Svetlana Kuznetsova and Martina Navratilova won the title, defeating Jelena Dokic and Nadia Petrova 6–4, 5–7, 6–2 in the final. It was the 6th doubles title for Kuznetsova and the 170th doubles title for Navratilova, in their respective careers.

==Seeds==
The first four seeds received a bye into the second round.

1. ESP Virginia Ruano Pascual / ARG Paola Suárez (quarterfinals)
2. BEL Kim Clijsters / JPN Ai Sugiyama (withdrew due to a left hamstring strain on Clijsters)
3. ZIM Cara Black / RUS Elena Likhovtseva (second round)

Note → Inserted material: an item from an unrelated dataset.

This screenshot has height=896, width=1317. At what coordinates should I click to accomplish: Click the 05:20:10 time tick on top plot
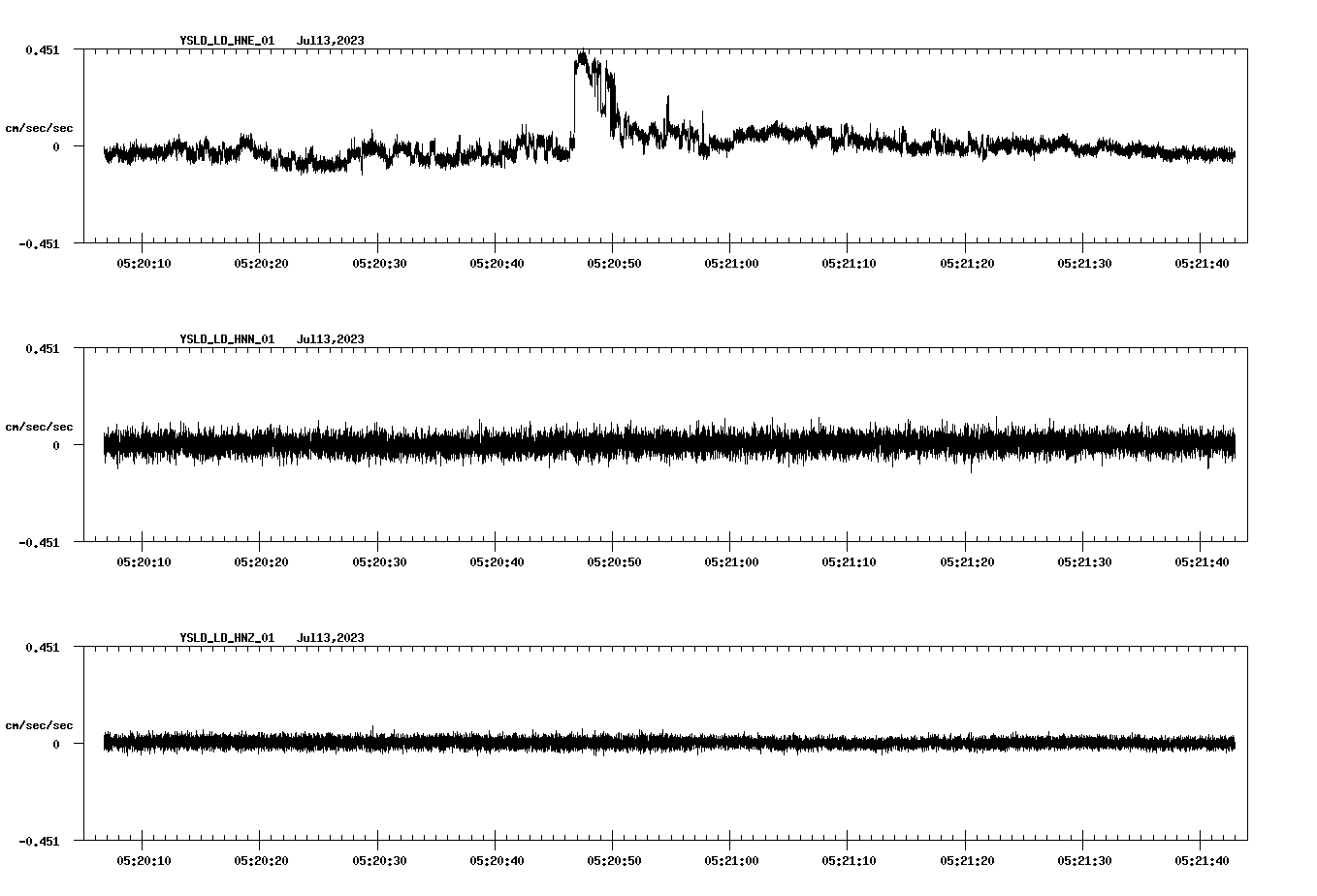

4. Jelena Dokic / RUS Nadia Petrova (final)
5. RUS Svetlana Kuznetsova / USA Martina Navratilova (champions)
6. ESP Conchita Martínez / USA Meghann Shaughnessy (withdrew due to a low back pain on Shaughnessy)
7. SVK Janette Husárová / SUI Patty Schnyder (first round)
8. SUI Emmanuelle Gagliardi / HUN Petra Mandula (quarterfinals)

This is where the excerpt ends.